Posts Tagged ‘ephron’

Life in print

August 5, 2009

I love the saying “All of life is copy.”  I heard this for the first time on the special features of “You’ve Got Mail” when Nora Ephron was talking about the lesson she learned as a child.  She came from a family of writers, and as far as I’m concerned, she is an amazing writer herself.

The lesson of this little statement, that she learned from her father, was that there is no subject so private, or so sacred, that you cannot write about it.  If you are so worried about who might be offended, or hurt, by what you write, don’t let it stop you from writing what you need to.

Writing has an amazing way of helping you through the healing process of a tragedy, or a bout of depression, and if it helps you, it may help others.  Don’t be afraid to put down exactly what you feel.  When writing fiction, negative events in your life can serve to inspire scenes in your story, or an entire novel. How you use the event isn’t nearly as important as getting it down on paper.

As an example, I thought I would give you just a little of my main character’s history, as it was inspired by my own history.  The name of my main character is Sarah Bradley.  Her father left her and her mother when Sarah was 7, with a woman he was having an affair with. He never came back.  My mother left us when I was 7, but it had nothing to do with an affair, and she did come back.

Sarah always dreamed about writing, and traveling.  I always dreamed about writing and photography; traveling didn’t matter that much to me.

She has a horrific schedule with her job as an executive assistant at an advertising agency, which keeps her from writing.  I have two jobs and take care of a handicapped wife, and that keeps me from writing as much as I need to.

Her mother is creative.  My mother is creative.

As you can see, parts of her history are the same as mine, and other parts are not.  The parts that are not I’ve taken from other people I know, and people I’ve read about.
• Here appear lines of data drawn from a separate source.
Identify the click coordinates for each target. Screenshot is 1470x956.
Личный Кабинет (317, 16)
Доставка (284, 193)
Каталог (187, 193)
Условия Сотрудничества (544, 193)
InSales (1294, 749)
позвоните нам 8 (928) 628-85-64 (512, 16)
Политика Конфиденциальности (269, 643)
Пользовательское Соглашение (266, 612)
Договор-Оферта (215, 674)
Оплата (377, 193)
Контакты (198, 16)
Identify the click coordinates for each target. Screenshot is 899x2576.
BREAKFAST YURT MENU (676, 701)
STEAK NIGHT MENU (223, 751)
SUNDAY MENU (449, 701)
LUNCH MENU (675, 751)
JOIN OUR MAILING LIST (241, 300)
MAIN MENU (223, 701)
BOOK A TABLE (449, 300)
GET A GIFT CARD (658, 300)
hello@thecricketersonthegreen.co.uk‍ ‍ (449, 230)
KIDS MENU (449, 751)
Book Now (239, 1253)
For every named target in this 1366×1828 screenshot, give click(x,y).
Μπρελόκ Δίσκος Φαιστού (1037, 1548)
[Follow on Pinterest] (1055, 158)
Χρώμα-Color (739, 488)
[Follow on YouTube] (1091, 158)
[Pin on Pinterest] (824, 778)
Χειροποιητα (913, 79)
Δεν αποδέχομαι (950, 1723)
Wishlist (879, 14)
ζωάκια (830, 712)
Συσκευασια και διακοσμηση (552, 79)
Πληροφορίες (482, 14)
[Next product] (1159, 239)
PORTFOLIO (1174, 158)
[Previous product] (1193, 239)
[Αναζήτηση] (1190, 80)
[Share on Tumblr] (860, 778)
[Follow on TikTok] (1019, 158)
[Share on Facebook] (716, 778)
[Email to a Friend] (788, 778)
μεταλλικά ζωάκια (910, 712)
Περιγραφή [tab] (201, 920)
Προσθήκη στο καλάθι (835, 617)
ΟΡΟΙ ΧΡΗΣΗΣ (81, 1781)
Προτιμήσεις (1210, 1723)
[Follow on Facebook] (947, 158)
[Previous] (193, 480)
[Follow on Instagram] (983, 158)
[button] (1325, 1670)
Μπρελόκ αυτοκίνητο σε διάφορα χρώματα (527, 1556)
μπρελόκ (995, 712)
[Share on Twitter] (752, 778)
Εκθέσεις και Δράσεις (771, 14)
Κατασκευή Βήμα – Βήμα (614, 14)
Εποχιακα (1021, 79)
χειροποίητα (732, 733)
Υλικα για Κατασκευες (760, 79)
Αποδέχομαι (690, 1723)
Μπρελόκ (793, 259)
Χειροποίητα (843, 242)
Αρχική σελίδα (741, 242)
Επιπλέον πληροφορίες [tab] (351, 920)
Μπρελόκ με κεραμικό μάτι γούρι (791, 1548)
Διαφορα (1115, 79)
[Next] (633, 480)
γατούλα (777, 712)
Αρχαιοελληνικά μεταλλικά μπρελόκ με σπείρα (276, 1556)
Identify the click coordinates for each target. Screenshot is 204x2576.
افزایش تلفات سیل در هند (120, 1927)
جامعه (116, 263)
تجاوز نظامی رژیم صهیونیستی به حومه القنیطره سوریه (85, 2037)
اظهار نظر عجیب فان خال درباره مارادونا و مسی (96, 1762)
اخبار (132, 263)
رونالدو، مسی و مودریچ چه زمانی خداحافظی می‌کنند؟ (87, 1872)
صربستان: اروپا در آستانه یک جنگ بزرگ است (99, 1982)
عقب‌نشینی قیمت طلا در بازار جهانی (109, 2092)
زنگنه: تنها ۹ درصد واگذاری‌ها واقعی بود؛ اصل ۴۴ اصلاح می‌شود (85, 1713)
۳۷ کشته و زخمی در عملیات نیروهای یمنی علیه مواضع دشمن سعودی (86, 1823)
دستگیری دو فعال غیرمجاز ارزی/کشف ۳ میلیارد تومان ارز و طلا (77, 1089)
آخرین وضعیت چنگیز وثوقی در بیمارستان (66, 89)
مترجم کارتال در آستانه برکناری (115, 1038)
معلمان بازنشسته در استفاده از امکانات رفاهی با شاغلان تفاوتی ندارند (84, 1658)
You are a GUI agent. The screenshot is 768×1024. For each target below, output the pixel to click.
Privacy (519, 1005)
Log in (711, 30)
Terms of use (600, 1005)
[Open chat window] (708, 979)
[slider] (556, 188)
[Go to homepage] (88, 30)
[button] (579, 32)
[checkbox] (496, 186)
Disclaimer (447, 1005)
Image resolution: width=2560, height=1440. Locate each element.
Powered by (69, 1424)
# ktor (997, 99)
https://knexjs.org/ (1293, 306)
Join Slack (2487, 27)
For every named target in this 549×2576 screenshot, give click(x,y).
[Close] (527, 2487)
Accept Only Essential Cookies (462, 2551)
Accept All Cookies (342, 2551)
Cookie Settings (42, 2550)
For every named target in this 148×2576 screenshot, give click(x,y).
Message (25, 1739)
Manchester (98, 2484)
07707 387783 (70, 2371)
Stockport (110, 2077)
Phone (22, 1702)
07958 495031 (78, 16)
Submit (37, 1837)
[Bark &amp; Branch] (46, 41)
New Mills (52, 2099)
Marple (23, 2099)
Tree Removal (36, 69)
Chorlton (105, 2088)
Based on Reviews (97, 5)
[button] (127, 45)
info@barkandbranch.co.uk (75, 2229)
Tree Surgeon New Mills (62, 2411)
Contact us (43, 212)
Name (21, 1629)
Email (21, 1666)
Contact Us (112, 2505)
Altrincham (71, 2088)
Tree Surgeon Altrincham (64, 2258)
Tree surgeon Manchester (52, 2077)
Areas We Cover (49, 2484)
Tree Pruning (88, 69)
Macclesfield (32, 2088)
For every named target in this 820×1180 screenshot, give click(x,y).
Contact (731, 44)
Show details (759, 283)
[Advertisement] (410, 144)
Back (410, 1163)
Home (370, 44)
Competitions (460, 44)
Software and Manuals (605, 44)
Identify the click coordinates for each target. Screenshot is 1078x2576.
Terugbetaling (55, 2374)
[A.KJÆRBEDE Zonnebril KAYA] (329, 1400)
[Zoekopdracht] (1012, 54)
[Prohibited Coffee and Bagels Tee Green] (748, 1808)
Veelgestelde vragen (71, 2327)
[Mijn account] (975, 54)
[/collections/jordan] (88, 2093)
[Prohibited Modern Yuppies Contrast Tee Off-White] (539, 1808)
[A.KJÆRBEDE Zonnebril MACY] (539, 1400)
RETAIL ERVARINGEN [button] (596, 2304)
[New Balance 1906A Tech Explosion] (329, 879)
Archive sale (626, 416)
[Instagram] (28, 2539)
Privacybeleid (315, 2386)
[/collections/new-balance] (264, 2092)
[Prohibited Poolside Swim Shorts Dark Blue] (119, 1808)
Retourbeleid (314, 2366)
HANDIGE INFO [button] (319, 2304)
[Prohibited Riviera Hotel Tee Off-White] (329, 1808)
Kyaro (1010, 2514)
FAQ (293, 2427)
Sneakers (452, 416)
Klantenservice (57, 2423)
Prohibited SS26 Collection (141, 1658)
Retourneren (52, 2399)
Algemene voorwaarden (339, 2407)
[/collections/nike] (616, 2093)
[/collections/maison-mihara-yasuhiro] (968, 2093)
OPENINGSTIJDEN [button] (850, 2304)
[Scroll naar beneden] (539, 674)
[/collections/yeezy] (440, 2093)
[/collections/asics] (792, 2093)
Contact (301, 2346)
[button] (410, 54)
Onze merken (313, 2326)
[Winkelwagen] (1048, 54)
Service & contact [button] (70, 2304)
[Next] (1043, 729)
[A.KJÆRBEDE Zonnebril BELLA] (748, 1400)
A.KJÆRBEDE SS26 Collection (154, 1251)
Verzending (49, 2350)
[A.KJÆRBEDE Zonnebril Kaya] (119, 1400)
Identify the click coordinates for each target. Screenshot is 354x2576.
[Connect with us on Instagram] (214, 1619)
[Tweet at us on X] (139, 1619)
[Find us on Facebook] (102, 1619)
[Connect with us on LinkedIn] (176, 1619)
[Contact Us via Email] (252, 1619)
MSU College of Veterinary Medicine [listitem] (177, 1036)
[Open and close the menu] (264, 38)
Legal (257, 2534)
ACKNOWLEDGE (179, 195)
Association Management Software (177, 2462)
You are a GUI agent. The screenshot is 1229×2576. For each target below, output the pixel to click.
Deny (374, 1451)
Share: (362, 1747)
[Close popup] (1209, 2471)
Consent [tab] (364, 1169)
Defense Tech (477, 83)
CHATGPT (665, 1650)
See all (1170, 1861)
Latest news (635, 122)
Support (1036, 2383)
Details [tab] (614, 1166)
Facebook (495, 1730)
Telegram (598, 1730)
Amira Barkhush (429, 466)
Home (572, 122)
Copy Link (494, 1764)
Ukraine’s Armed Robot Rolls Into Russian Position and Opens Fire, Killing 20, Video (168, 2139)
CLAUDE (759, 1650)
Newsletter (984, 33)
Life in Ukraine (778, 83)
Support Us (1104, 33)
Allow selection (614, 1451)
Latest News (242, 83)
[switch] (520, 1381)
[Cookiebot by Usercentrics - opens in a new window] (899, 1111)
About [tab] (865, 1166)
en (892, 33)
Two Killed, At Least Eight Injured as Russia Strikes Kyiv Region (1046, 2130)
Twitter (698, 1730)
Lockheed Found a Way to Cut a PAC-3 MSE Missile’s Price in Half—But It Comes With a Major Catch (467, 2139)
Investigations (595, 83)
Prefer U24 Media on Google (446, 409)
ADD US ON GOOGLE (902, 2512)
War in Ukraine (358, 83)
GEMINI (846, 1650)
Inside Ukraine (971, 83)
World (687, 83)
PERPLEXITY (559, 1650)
Those things I include can be deeply emotional for me, but by writing them down helps me to erase some of the scars.

Don’t forget, the things that happened to us in the past become a part of who we are now.  There is nothing that you can do to change that, so why not write about it, it may be that event will add dimension to an otherwise flat story line.

Challenge:  Take a negative event in your life and do something positive that may help someone else; add it to your writing.


A different kind of signature

May 20, 2009

When I was younger, my mom told me one of the secrets of the Denver Museum of Natural History that made it fun for any kid to go.  One of the backdrop painters had a unique signature to his paintings.  Somewhere in his paintings he would add a gnome, and it was always placed in interesting places.  This made it a game to find it, and kids found the museum interesting.

In movies, Steven Spielberg is always adding a little joke about a previous movie in all of his movies.  Nora Ephron even put the name of a desert in one of her movies as a dating ritual, just so that people would ask her about it.

Artists of every kind will put something personal in something they do.  Sometimes it’s an inside joke, and sometimes it’s sentimental, but if you look closely, you might be able to spot it.  Writers are no different.

I’ve notices some writers I’ve talked to think it’s a cheap trick, so they say they don’t do it, yet I’ve caught a couple of them at it.  To illustrate this, I’m going to give mine away in the book I’m writing, there will be others but this is just fun.

Those who are regulars on youtube will recognize the name Shay Carl.  In my book, there will be a restaurant named “Chez Carl’s”.  Only those who watch youtube will get that.  I’m always using people I know (their names mostly) and parts of my past.

The point is this, if you write, don’t be afraid to slip something personal in your writing.  It makes it more fun for you, and makes it a game for your readers to figure it out.

Challenge:  Pick something personal, (a favorite food, or a photograph…) and try to slip it into a paragraph where people have to look for it.  It’s a fun exercise.